Early female Major League Baseball scout dies at 100

BY Wire Reports
Tuesday, February 12, 2013
2/12/13 at 6:22 AM


Edith Houghton, one of the first female scouts in Major League Baseball, died Feb. 2, in Sarasota, Fla., eight days before her 101st birthday.

After a playing career that included a stint with the Philadelphia Bobbies, Houghton worked for the Philadelphia Phillies from 1946 to 1952 and also had a decorated career in the military. She retired and moved to Sarasota in 1964.

There are several remembrances of Houghton at the National Baseball Hall of Fame in Cooperstown, N.Y. In an exhibit labeled "Diamond Dreams," Houghton's Bobbies cap and her jersey from a Japanese baseball tour are on display. She donated the items to the Hall.

Jazz Master, trumpeter Donald Byrd, dies at 80

Jazz musician Donald Byrd, a leading hard-bop trumpeter of the 1950s who collaborated on dozens of albums with top artists of his time and later enjoyed commercial success with hit jazz-funk fusion records such as "Black Byrd," died Feb. 4 in Dover, Del. He was 80.
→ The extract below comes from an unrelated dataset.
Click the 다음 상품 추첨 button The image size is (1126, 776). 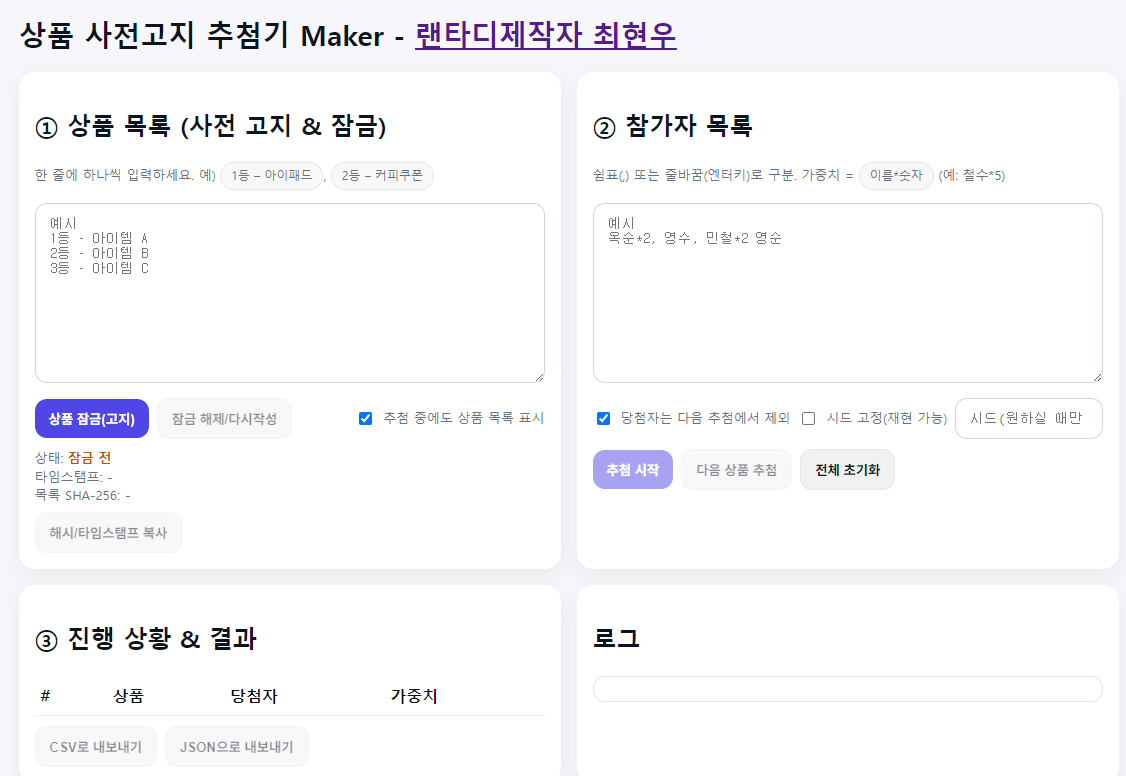tap(736, 470)
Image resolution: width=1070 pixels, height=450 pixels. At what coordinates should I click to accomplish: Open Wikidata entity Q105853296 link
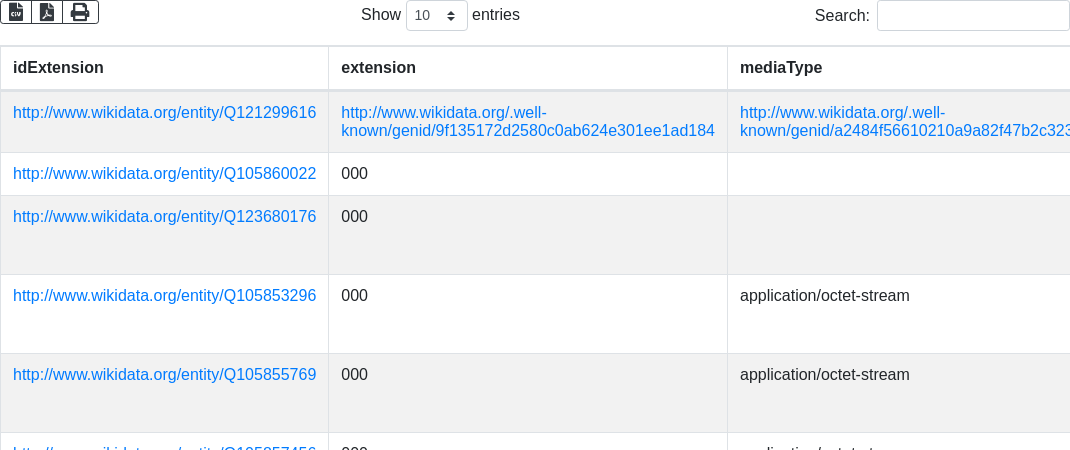click(164, 296)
Byrd, who was also a pioneer in jazz education, attended Cass Technical High School in Detroit, played in military bands in the Air Force and moved to New York in 1955. The trumpeter rose to national prominence when he joined Art Blakey's Jazz Messengers later that year, filling the seat in the bebop group held by his idol Clifford Brown.

He soon became one of the most in-demand trumpeters on the New York scene, playing with Max Roach, Sonny Rollins, John Coltrane and Thelonious Monk.

In 1958, he signed an exclusive recording contract with the Blue Note label and formed a band with a fellow Detroit native, baritone saxophonist Pepper Adams, making their debut with the 1959 album "Off to the Races." The band became one of the leading exponents of the hard-bop style, which blended elements of bebop, R&B, soul and gospel music.

In 2000, the National Endowment for the Arts recognized Byrd as a Jazz Master, the highest jazz honor.

Guard member who fought for benefits dies at age 48

Charlie Morgan, a chief warrant officer in the New Hampshire Army National Guard who fought to repeal the federal law barring her wife from receiving benefits to help care for their daughter, died Sunday in Dover, N.H., of breast cancer. She was 48.

Morgan, of New Durham, was a nationally recognized advocate in the effort to repeal the Defense of Marriage Act.

Under the federal act, the Pentagon is required to ignore same-sex marriages, which are legal in several states including New Hampshire. Morgan, after finding out she had cancer, was worried that her spouse and their daughter would be unable to receive military, Social Security and other benefits if she died.

On Monday, a Department of Defense memo detailed a number of benefits that will be extended to same-sex partners of service members, including identification cards that will provide access to commissaries and other services but not some housing benefits. It appears the additional benefits don't apply in Morgan's case because they would not be retroactive.

Morgan's breast cancer was diagnosed in 2008, and she underwent a double mastectomy and chemotherapy. She was declared cancer-free in 2010 and was deployed to Kuwait for one year. She returned home to her wife, Karen Morgan, and then-4-year-old daughter. But she also learned that the cancer had returned and was incurable.